→ Task details
Below are the records; copy each line in which "agent" can be found.
Start of Block
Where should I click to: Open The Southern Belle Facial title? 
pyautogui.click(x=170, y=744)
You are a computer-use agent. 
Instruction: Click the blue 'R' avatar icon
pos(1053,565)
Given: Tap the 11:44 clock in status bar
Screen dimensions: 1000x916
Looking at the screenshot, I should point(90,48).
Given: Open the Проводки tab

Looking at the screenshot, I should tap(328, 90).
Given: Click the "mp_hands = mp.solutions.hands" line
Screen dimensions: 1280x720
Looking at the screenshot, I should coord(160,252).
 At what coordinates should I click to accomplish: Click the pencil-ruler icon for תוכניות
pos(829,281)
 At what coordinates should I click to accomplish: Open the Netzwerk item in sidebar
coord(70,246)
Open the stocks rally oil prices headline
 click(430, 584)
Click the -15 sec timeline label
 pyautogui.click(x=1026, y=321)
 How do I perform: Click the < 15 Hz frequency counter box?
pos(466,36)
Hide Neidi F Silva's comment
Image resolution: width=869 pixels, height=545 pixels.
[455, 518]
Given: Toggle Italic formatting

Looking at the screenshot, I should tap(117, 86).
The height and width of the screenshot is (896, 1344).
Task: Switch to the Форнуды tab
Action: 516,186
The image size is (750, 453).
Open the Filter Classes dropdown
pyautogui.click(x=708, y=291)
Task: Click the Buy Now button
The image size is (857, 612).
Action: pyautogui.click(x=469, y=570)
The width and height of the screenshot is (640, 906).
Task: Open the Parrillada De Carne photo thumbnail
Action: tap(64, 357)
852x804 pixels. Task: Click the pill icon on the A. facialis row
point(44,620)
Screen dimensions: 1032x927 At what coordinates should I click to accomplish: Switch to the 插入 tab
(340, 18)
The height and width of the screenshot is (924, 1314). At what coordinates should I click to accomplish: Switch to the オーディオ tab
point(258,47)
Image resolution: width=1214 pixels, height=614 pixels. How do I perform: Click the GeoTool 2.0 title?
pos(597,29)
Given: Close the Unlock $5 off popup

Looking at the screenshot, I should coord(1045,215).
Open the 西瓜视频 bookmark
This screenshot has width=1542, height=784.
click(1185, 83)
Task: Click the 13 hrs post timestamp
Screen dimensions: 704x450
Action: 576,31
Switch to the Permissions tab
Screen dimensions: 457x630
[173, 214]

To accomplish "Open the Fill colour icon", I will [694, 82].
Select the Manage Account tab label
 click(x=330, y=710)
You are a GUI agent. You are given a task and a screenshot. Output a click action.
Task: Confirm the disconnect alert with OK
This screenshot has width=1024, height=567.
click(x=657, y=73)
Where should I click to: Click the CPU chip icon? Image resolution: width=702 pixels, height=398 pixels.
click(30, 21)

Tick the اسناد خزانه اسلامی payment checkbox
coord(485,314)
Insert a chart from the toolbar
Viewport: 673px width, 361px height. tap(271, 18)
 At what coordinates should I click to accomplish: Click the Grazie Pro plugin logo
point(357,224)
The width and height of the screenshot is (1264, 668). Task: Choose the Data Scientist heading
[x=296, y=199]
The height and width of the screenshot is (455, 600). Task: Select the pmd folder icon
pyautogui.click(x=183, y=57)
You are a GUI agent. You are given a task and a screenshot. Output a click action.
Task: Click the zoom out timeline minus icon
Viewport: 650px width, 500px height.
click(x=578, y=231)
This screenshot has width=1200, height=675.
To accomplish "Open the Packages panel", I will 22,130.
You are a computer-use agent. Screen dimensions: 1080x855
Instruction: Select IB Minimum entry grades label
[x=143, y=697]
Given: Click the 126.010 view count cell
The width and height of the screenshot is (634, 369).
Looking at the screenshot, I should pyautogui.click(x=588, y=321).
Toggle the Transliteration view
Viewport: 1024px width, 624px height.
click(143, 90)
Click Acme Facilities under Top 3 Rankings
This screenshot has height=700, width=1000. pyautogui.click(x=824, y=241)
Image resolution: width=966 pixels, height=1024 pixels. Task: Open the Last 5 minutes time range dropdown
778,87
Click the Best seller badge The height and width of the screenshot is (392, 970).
End of Block
→ Output of the exercise
You are a computer-use agent. 
You are a GUI agent. You are given a task and a screenshot. Output a click action.
You are a GUI agent. You are given a task and a screenshot. Output a click action.
You are a computer-use agent. Screen dimensions: 1080x855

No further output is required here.